Each line below from the one containing "Click the blue dot beside win79" through the one containing "Click the 下一个设置(N) button" is to be given again exactly, and no line outside that span.

Stored data.
════════

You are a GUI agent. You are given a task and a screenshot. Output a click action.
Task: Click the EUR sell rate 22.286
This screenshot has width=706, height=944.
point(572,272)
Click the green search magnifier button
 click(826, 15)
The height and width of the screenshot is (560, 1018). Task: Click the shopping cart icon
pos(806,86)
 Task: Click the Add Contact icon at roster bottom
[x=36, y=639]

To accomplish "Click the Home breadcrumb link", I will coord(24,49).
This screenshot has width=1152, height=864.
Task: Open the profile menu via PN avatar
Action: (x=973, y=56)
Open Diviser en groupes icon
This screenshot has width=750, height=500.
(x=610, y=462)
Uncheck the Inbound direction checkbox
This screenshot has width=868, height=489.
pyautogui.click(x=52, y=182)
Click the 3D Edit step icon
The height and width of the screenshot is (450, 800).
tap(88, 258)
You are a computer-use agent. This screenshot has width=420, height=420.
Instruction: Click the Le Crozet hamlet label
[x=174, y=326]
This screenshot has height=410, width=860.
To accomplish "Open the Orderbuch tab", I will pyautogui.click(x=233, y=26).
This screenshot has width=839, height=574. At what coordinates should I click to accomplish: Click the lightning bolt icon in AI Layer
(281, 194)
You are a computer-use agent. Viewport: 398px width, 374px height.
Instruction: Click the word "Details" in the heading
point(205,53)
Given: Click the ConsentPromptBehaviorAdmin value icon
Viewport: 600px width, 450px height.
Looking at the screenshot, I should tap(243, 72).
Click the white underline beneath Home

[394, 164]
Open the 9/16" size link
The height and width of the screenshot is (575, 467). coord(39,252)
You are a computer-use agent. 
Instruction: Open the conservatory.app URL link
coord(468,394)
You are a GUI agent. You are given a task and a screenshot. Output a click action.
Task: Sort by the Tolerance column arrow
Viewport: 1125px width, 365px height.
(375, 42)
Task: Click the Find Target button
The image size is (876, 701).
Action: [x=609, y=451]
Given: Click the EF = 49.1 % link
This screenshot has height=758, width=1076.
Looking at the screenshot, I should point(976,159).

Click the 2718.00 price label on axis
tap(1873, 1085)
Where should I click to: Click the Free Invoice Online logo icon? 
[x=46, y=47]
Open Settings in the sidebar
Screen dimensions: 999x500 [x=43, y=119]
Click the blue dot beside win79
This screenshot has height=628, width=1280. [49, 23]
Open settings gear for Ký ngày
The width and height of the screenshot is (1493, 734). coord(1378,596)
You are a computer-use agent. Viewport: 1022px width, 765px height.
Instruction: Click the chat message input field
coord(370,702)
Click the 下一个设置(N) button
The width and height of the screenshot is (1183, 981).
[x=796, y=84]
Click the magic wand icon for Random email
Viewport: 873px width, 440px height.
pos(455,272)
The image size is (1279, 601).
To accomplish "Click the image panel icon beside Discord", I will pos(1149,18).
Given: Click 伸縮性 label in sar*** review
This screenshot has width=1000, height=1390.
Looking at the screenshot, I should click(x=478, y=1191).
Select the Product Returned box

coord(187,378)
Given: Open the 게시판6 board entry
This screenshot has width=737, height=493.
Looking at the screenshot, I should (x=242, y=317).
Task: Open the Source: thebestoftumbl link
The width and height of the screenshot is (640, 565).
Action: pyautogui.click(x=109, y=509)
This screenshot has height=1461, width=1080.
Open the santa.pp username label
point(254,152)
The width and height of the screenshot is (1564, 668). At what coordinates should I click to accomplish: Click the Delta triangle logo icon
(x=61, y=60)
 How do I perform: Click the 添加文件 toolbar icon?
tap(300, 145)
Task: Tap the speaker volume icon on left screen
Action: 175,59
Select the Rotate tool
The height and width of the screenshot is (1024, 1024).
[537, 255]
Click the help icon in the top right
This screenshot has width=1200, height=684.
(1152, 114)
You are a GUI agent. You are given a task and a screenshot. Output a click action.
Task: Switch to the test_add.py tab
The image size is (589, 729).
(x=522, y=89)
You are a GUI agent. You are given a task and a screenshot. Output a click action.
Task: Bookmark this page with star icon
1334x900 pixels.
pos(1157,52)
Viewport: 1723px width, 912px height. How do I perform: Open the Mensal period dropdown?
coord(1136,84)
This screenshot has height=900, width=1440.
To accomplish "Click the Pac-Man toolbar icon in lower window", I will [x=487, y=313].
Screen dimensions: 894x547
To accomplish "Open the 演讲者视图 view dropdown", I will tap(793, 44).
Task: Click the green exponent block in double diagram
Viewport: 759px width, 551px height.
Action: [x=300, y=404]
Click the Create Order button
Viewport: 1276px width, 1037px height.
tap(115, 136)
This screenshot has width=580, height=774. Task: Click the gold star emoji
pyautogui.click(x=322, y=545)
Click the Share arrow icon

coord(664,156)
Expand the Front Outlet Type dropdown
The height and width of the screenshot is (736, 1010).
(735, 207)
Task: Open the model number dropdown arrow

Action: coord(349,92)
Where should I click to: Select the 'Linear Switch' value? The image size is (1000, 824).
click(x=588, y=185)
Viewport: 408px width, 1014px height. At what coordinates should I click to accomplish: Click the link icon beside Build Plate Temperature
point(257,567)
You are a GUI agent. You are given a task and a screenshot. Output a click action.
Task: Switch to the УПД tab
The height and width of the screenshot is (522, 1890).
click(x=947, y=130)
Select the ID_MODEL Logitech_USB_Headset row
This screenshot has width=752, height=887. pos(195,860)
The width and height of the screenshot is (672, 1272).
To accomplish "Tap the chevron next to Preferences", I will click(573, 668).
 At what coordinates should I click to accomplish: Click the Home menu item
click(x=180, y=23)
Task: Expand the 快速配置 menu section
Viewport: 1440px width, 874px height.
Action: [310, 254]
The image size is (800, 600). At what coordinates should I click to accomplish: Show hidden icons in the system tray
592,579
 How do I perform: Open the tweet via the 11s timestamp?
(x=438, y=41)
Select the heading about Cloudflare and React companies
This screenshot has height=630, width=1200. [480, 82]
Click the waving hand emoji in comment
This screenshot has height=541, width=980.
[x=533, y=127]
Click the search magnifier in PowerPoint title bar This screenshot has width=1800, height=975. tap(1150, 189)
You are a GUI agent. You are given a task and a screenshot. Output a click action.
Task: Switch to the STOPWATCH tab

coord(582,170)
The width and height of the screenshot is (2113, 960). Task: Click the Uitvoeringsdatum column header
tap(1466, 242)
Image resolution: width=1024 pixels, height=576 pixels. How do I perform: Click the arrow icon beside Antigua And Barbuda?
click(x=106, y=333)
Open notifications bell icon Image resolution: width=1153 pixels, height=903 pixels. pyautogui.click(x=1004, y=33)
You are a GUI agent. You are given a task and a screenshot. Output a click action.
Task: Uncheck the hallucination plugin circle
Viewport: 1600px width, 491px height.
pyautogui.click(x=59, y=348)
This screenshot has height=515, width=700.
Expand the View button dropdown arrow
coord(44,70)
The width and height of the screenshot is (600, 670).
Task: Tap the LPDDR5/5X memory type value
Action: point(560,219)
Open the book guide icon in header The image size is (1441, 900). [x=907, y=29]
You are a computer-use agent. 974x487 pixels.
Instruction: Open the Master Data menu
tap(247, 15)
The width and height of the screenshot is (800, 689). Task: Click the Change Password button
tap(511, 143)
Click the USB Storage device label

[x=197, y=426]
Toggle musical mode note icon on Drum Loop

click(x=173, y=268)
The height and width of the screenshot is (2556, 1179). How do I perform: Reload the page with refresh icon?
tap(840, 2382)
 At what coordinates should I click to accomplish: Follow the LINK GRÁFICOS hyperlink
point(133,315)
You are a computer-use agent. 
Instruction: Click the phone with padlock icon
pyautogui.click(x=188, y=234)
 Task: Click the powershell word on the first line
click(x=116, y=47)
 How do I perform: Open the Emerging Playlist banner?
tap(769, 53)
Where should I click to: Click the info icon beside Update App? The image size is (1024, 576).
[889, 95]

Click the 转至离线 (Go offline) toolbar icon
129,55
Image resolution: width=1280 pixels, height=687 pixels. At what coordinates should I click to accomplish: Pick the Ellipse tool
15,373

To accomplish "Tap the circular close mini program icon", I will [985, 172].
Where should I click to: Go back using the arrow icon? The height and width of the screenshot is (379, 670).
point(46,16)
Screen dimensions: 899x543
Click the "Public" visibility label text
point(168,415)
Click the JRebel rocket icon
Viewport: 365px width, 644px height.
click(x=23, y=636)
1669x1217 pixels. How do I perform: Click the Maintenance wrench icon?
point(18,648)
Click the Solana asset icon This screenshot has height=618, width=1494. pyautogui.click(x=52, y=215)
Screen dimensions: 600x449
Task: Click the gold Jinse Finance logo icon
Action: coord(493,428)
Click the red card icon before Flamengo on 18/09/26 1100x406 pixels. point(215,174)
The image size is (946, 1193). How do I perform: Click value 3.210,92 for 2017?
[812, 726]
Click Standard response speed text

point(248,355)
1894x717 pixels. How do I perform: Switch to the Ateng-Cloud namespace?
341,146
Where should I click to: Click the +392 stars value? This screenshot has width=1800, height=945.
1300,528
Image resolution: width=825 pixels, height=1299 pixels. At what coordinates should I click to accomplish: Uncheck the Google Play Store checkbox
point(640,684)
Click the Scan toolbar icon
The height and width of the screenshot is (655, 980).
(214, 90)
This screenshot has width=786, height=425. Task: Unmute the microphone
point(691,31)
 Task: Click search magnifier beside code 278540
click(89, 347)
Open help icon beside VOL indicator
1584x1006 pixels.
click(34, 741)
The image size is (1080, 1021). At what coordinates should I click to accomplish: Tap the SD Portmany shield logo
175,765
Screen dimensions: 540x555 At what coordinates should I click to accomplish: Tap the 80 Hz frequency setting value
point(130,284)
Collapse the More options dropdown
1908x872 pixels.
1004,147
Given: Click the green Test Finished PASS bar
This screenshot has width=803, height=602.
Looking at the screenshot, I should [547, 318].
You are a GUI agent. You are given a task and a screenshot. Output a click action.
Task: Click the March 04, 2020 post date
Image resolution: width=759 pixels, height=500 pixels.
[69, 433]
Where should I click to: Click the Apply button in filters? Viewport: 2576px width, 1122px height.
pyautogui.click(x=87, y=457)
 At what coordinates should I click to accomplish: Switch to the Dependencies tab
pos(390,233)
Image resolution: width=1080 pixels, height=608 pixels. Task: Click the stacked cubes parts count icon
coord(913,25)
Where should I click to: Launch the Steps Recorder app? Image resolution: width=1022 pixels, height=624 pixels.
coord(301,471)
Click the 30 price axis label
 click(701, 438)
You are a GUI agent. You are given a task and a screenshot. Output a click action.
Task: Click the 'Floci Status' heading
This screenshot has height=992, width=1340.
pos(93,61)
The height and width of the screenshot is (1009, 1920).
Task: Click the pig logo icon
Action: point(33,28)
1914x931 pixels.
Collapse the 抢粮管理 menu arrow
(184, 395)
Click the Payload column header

════════

TASK ANSWER.
Click the blue dot beside win79
This screenshot has height=628, width=1280. [49, 23]
Open settings gear for Ký ngày
The width and height of the screenshot is (1493, 734). coord(1378,596)
You are a computer-use agent. Viewport: 1022px width, 765px height.
Instruction: Click the chat message input field
coord(370,702)
Click the 下一个设置(N) button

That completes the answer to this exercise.